To do: Once the line with "The width and height of the screenshot is (383, 792)." is found in the entries below, repeat it and each following line exactly, up to and including the line with "Click the 放弃奖励". Add no other lines.

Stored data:
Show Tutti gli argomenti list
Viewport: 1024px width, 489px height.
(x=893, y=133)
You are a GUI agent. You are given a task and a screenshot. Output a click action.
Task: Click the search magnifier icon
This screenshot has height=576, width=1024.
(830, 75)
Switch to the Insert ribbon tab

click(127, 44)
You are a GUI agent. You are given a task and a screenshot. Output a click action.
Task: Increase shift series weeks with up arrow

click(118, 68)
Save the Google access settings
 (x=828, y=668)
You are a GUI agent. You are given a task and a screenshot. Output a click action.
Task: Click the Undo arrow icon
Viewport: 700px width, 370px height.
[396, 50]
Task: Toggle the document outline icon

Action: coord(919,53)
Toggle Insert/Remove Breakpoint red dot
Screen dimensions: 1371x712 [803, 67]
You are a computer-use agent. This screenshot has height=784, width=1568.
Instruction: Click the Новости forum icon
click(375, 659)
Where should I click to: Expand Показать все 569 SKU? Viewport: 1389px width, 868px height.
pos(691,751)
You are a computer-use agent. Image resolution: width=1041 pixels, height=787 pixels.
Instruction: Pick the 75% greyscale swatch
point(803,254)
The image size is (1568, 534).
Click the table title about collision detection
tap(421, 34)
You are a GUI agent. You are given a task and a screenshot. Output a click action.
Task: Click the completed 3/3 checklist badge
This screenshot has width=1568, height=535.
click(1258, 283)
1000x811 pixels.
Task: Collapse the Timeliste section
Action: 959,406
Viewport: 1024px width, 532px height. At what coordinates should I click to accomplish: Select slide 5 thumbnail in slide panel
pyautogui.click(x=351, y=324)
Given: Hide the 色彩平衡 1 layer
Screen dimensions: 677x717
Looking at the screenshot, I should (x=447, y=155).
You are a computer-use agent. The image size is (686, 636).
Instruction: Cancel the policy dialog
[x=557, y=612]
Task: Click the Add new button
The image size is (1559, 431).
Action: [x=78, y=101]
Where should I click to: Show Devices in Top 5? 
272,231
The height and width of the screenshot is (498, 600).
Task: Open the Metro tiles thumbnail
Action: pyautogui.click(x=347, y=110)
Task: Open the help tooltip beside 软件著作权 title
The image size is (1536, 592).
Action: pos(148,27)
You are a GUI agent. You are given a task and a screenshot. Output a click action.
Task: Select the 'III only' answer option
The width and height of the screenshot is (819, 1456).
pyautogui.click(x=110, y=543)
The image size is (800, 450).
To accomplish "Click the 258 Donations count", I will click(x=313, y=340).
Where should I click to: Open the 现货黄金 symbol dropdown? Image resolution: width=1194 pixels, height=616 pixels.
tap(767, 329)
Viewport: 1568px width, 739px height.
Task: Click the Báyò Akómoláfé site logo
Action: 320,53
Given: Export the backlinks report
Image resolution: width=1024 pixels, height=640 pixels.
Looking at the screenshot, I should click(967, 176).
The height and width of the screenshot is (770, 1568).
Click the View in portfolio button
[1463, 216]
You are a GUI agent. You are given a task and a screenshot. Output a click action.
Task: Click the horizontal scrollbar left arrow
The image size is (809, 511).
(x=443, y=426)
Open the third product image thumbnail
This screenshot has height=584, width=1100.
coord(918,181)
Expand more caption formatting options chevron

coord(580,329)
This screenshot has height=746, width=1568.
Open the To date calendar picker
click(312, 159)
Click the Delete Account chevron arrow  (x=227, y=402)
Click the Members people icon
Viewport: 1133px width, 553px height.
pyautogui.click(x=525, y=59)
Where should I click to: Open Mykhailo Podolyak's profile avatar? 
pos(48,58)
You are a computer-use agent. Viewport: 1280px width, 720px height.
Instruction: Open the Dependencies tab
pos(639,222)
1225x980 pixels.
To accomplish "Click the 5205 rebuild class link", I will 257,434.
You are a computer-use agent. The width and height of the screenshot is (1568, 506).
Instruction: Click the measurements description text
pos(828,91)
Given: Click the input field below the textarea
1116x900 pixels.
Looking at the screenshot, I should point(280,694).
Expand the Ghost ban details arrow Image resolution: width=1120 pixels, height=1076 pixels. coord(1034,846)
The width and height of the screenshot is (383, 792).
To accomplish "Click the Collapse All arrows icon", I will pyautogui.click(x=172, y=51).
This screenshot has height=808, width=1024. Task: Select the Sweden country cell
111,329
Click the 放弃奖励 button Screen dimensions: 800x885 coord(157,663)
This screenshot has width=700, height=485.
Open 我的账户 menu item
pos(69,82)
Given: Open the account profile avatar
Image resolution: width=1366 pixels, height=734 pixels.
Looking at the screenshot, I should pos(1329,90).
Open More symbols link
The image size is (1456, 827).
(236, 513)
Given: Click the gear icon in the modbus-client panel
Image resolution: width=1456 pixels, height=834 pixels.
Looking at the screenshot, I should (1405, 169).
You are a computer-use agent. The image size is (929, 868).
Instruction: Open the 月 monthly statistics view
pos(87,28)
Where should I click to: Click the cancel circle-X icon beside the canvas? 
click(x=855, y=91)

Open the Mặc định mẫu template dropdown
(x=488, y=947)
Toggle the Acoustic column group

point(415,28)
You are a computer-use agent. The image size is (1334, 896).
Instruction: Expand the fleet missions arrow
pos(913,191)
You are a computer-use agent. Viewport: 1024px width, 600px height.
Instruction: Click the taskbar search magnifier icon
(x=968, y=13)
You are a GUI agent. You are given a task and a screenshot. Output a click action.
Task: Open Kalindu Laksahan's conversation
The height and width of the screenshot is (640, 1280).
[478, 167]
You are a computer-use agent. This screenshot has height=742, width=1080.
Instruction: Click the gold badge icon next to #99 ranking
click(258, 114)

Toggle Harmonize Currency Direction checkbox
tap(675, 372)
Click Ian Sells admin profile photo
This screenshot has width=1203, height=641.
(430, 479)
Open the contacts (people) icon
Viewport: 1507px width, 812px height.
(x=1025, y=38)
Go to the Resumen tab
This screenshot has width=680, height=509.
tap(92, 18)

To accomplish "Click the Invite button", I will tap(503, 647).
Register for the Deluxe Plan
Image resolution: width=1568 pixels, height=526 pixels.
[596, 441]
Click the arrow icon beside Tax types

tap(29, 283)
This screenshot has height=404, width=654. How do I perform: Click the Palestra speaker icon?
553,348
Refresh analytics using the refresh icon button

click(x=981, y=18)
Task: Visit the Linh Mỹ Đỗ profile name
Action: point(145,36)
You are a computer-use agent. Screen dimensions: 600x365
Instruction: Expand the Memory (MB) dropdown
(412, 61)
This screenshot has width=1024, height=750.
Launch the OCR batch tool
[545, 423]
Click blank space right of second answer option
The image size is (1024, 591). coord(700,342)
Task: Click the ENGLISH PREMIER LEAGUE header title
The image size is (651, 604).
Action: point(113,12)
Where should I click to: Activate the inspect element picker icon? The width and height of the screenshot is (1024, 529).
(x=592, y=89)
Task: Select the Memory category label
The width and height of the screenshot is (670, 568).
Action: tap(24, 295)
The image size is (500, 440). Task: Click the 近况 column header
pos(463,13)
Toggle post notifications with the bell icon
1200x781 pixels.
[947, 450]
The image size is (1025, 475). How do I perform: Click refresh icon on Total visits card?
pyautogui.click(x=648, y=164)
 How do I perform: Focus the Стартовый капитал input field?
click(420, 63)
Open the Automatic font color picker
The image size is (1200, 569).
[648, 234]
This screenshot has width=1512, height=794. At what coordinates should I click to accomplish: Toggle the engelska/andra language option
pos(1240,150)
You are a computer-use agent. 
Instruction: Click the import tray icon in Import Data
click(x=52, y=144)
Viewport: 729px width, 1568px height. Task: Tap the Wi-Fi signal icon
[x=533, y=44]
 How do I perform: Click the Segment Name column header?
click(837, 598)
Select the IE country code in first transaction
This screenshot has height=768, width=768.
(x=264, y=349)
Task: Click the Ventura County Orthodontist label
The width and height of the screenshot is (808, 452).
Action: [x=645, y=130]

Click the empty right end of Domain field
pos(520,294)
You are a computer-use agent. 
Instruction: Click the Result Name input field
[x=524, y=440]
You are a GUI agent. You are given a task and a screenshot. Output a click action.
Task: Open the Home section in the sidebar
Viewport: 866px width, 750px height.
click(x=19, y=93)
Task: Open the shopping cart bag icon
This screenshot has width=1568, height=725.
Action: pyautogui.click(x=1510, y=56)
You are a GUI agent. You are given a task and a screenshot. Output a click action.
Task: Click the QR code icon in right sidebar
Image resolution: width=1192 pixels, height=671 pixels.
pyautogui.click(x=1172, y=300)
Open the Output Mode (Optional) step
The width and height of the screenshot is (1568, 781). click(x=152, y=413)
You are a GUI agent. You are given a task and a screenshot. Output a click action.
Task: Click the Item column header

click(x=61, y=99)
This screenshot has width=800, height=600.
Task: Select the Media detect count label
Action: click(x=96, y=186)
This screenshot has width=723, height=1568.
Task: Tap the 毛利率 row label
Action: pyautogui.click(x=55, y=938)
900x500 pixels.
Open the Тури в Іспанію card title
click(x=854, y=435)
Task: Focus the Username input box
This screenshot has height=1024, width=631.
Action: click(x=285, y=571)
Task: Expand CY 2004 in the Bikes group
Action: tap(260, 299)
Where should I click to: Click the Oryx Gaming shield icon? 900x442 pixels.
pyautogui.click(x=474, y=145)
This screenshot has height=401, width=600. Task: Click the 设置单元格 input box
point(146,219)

Output for this task:
The width and height of the screenshot is (383, 792).
To accomplish "Click the Collapse All arrows icon", I will pyautogui.click(x=172, y=51).
This screenshot has height=808, width=1024. Task: Select the Sweden country cell
111,329
Click the 放弃奖励 button Screen dimensions: 800x885 coord(157,663)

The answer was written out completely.